**Extract:**
## START
# Is this illegal? or fraud even?



## Deniance

a mate in work thinks that i am being fraudulent in the way i insure my van,

2 years ago i bought a little pickup tipper van, for gardening, removing rubble collecting stuff etc, skips were costing me a fortune so i got the van , worth its weight in gold....anyways my insurance was 600 odd quid, so at renewal time i had finished with the van and was going to get rid but its so handy i devised a plan, i gave the van to my old man as he uses it pretty much everyday ,

signed the logbook over to him, so he is now the legal owner, gave him 200 quid to insure it on his own new policy and gave him 126 quid to tax it,

i rang my insurance company and i am covered to drive any other vehicle as long as its insured by someone else blah blah, so every now and again i drive the van if i need something, now i thought this was ok but my mate in work thinks it as illegal and criminal?

hmmmmm.......


----------



## alan h M

it sounds perfectly legal to me
its just jealosy i think


----------



## Captain Pugwash

so this van is registered by your dad, he has it insured in his name and you only use it when you need it ...nothing wrong there


----------



## blacktar

Everything ok with that. That's all above board


----------



## ghost_walker

completely legal and above board


----------



## m1pui

It's not your main vehicle but I suppose it depends on how often "every now and again" is.


----------



## Ross

Nah nothing criminal about that.


----------



## Deniance

phew, thank god for that, had visions of being stopped and questioned!!!


----------



## ryan l

if the vehicle you want to drive is insured and road worthy (ie tax and mot) and you have a fully comprehensive insurance policy, with permission from the vehicles owner you can drive it. btw with most insurance companies you have to be 25 or over to drive other vehicles. hope this helps


----------



## SKY

Would not be a criminal matter anyway it would be civil, but it's not even that as it perfectly ok to do.


----------



## LeadFarmer

Sounds ok to me. But being the registered keeper doesn't necessarily make someone the legal owner. You can buy a car for your girlfriend to drive and register it in her name so that she is liable for fixed penalties etc. You've paid for ithe car but it's for her use. But it's your car.


----------



## Natalie

Only way I could see it being wrong was if you we're driving it more than your dad, then it might be considered fronting?


----------



## R7KY D

Your mate needs to find something else to do rather than worry about you


----------



## Paintguy

Nothing wrong with that at all. If there was then I'd be doing something wrong myself!
## END
**Stated problem 1:**
In the forum thread about insuring a van, translate this sentence into Spanish: "But being the registered keeper doesn't necessarily make someone the legal owner."
**Stated problem 2:**
Copy the passage of the forum thread about insuring a van from "2 years ago" to "illegal and criminal?", word for word.

**Data supplied:**
## START
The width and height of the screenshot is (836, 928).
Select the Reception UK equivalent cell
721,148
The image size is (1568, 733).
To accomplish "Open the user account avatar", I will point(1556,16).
## END
## START
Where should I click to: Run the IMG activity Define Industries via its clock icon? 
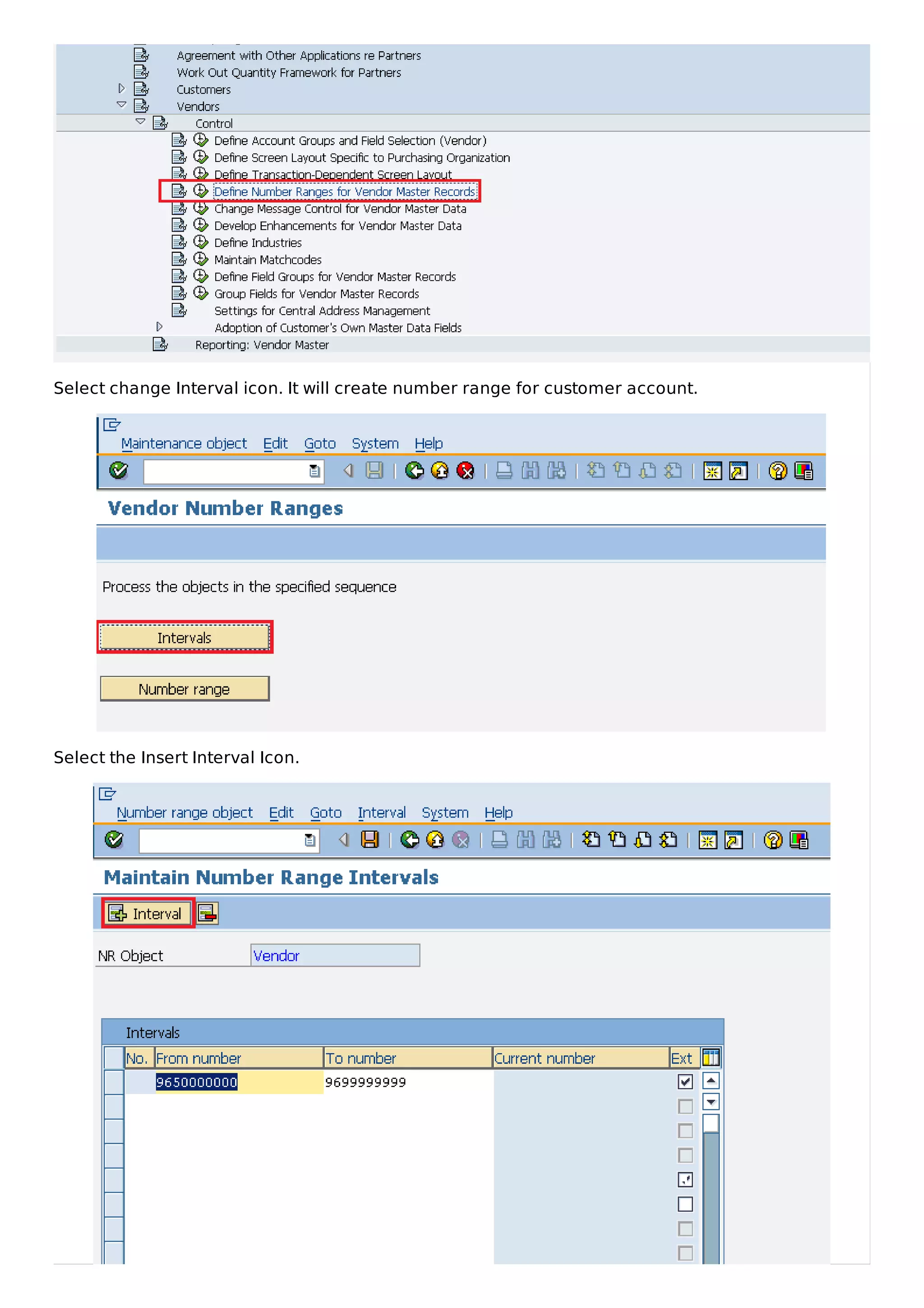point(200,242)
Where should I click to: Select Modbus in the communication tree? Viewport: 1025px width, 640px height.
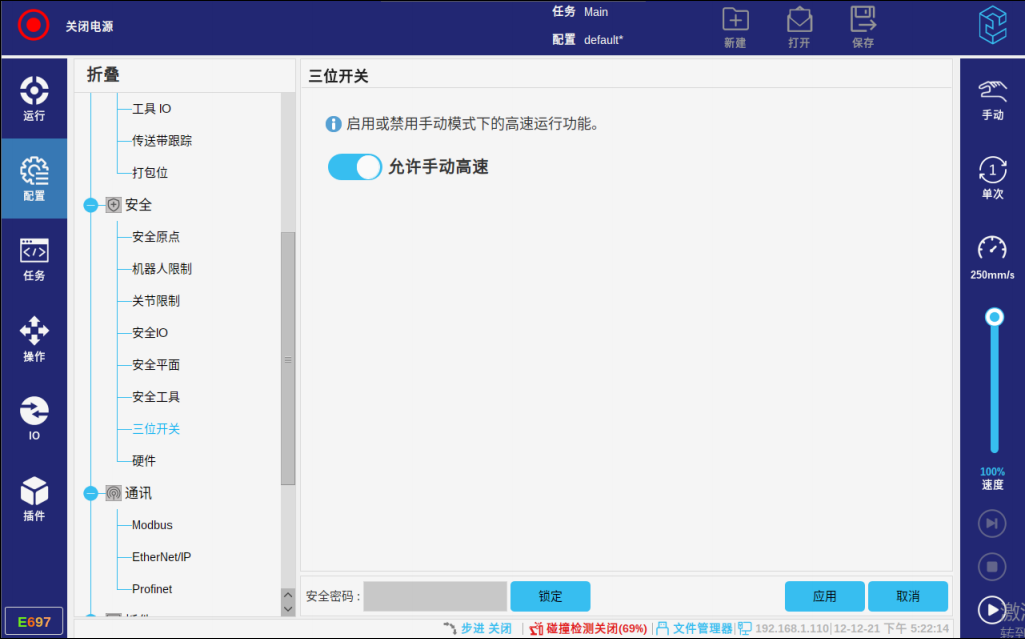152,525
## END
## START
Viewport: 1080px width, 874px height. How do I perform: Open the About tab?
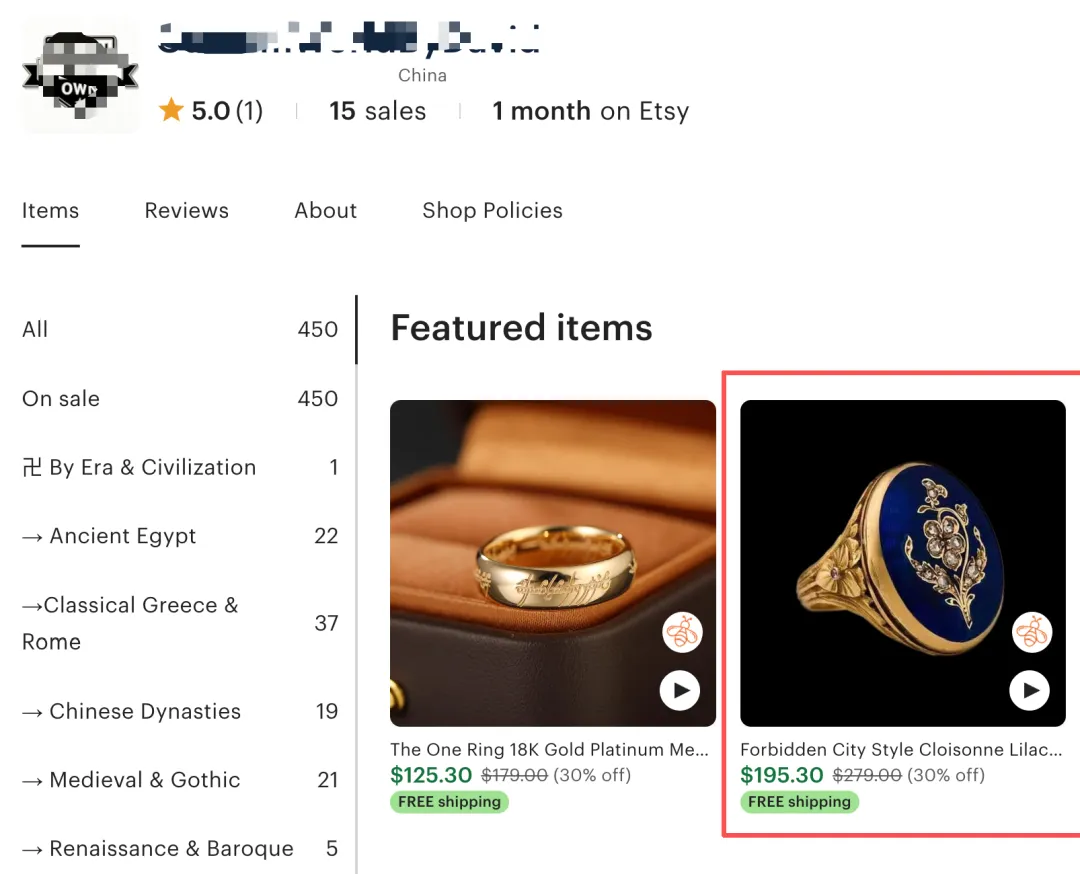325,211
## END
**Written answer 1:**
Pero ser el titular registrado no convierte necesariamente a alguien en el propietario legal.

**Written answer 2:**
2 years ago i bought a little pickup tipper van, for gardening, removing rubble collecting stuff etc, skips were costing me a fortune so i got the van , worth its weight in gold....anyways my insurance was 600 odd quid, so at renewal time i had finished with the van and was going to get rid but its so handy i devised a plan, i gave the van to my old man as he uses it pretty much everyday ,

signed the logbook over to him, so he is now the legal owner, gave him 200 quid to insure it on his own new policy and gave him 126 quid to tax it,

i rang my insurance company and i am covered to drive any other vehicle as long as its insured by someone else blah blah, so every now and again i drive the van if i need something, now i thought this was ok but my mate in work thinks it as illegal and criminal?